El Ministerio de Marlaska expulsará a activistas rifeños en lugar de darles asilo

Los activistas se encuentran detenidos en el CIE de Murcia y serán expulsados a Marruecos, donde se enfrentarán a penas que pueden alcanzar los 20 años de prisión por reivindicar mejoras sociales en el país vecino

El pasado 18 de enero, activistas rifeños llegaron en cinco pateras a las costas españolas de Granada tras huir de Marruecos. La razón: escapar de la persecución policial y judicial que sufren en el país por haber participado en el movimiento Hirak. Dicho movimiento, también conocido como Movimiento Popular del Rif, surgió a raíz de la muerte de un pescador, Mouhcine Fikri, después de que la policía confiscase su pesca y este decidiera protestar. Sus reivindicaciones tienen que ver, fundamentalmente, con la falta de derechos sociales en educación y sanidad. El régimen marroquí respondió ante sus demandas con una violenta represión y la policía detuvo a varios de los participantes, que llegaron a recibir condenas severas de penas que alcanzaban los 20 años de prisión.

La delicada situación que se vive en la región rifeña ha reactivado su emigración hacia otros países. Ejemplo de ello son las cinco pateras que llegaron a España el pasado lunes, en las que se encontraban algunos activistas rifeños —algunos de ellos expresos políticos por su vinculación al Hirak— que buscan protección internacional y poder acceder a la petición de asilo. En respuesta, dos de los activistas han sido detenidos en el Centro de Internamiento de Extranjeros (CIE) de Murcia y el Estado español procederá a su expulsión.

Una actuación que, de hacerse realidad, condenaría a los activistas a enfrentarse —una vez de vuelta en Marruecos— a condenas de prisión que pueden ascender hasta los 10 años. La situación ya ha provocado la movilización de distintas organizaciones, desde las que se exige la inmediata liberación de los activistas y que, desde el Estado, se les garantice el derecho al asilo político. Un derecho al que —tal y como se relata en el artículo 1.A.2 de la Convención de Ginebra sobre el Estatuto de los Refugiados de 1951— España no puede negarse.

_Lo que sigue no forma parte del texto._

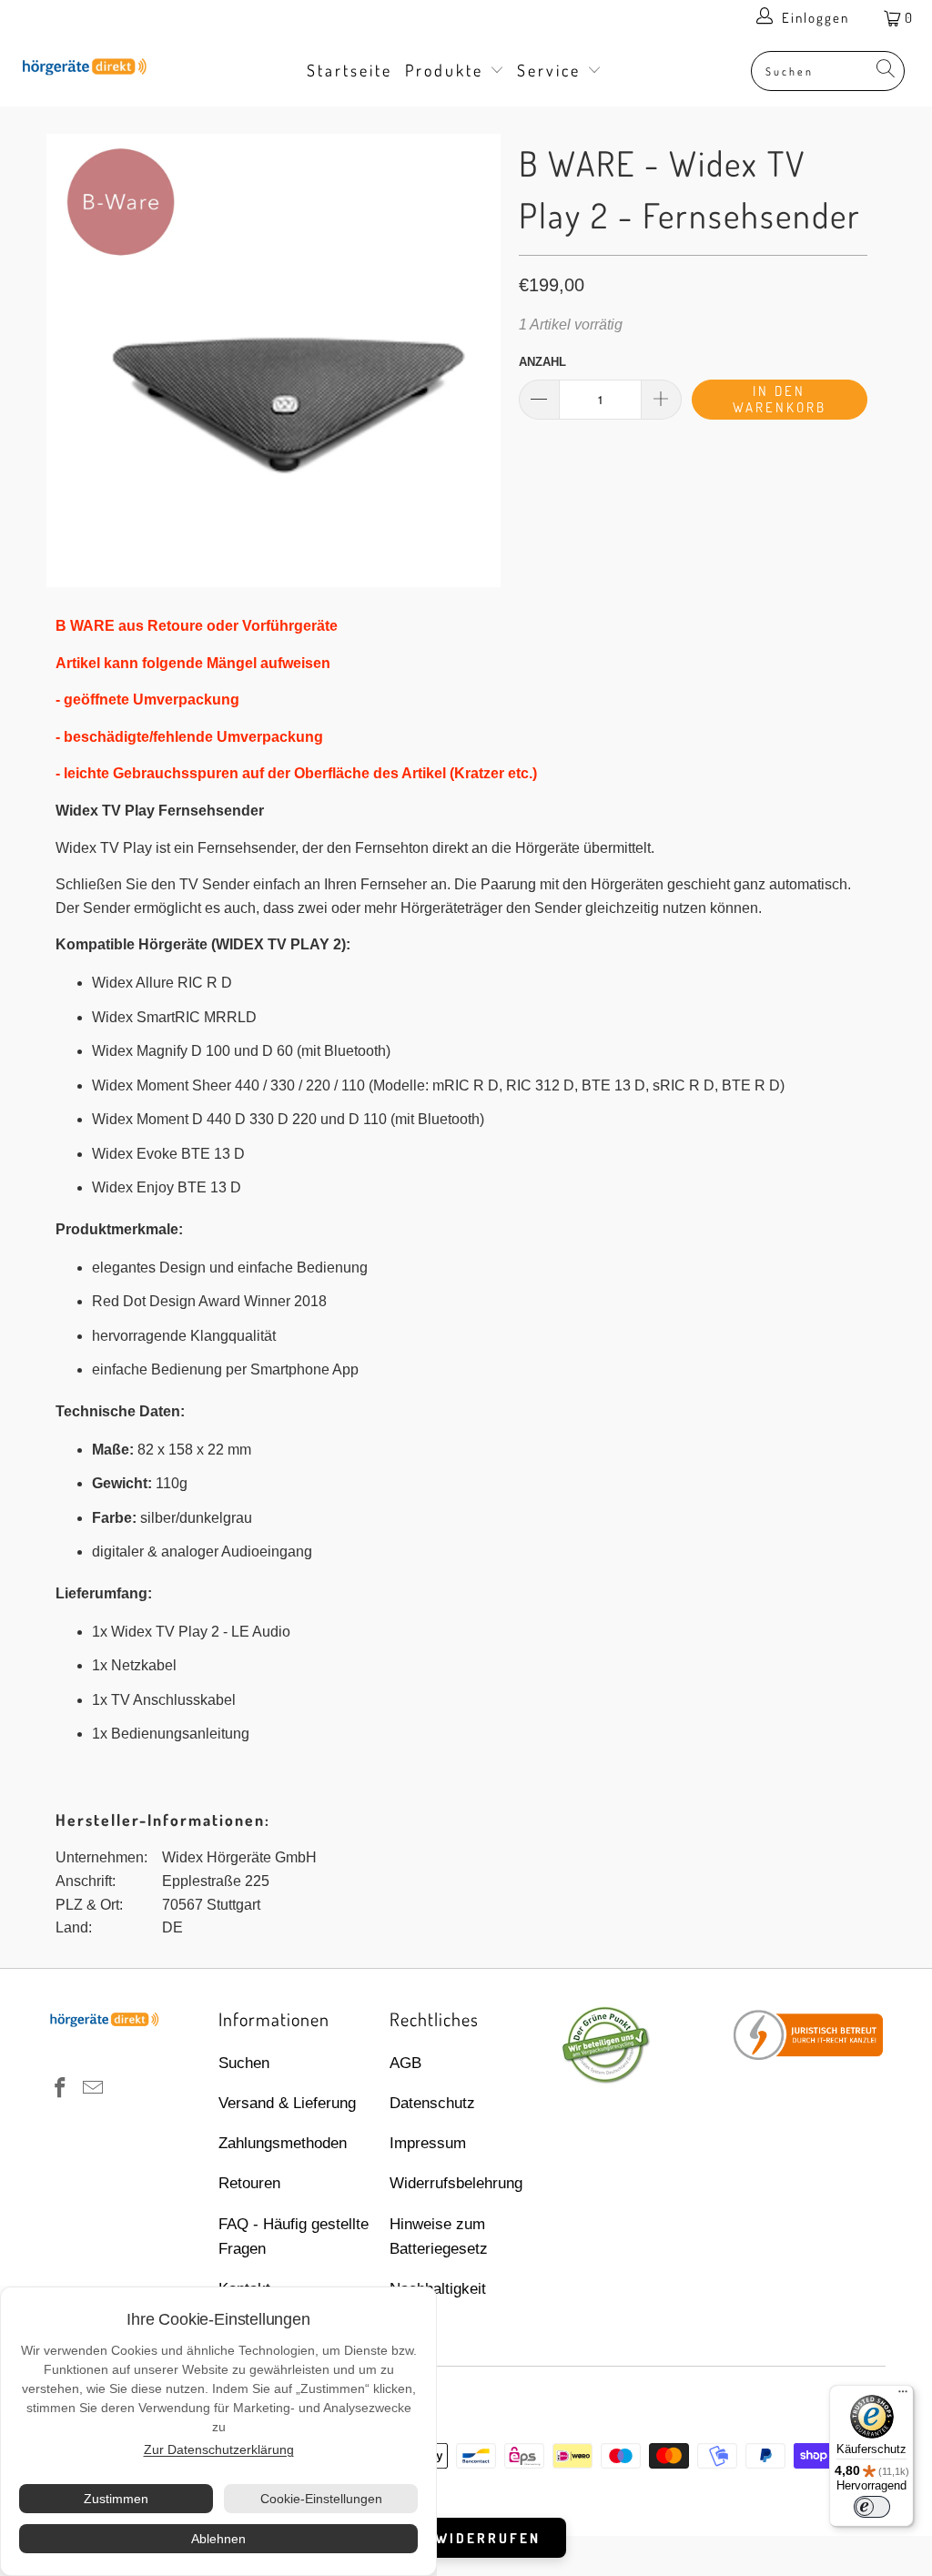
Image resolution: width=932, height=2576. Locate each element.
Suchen (243, 2063)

Así se afirma también en la Ley 12/2009 reguladora del derecho de asilo y de la protección subsidiaria publicada en el BOE, en la que el texto reconoce como beneficiario a personas que se encuentren fuera del país de su nacionalidad por —entre otros motivos— ser perseguida por opiniones políticas o pertenencia a un determinado grupo social. Además, en el texto también se reconoce “el derecho a no ser devuelto a un lugar donde la vida o integridad física del solicitante de asilo corra peligro”. Por lo tanto, el Estado debe cumplir con lo establecido y garantizar los derechos de quienes lleguen a España en busca de protección.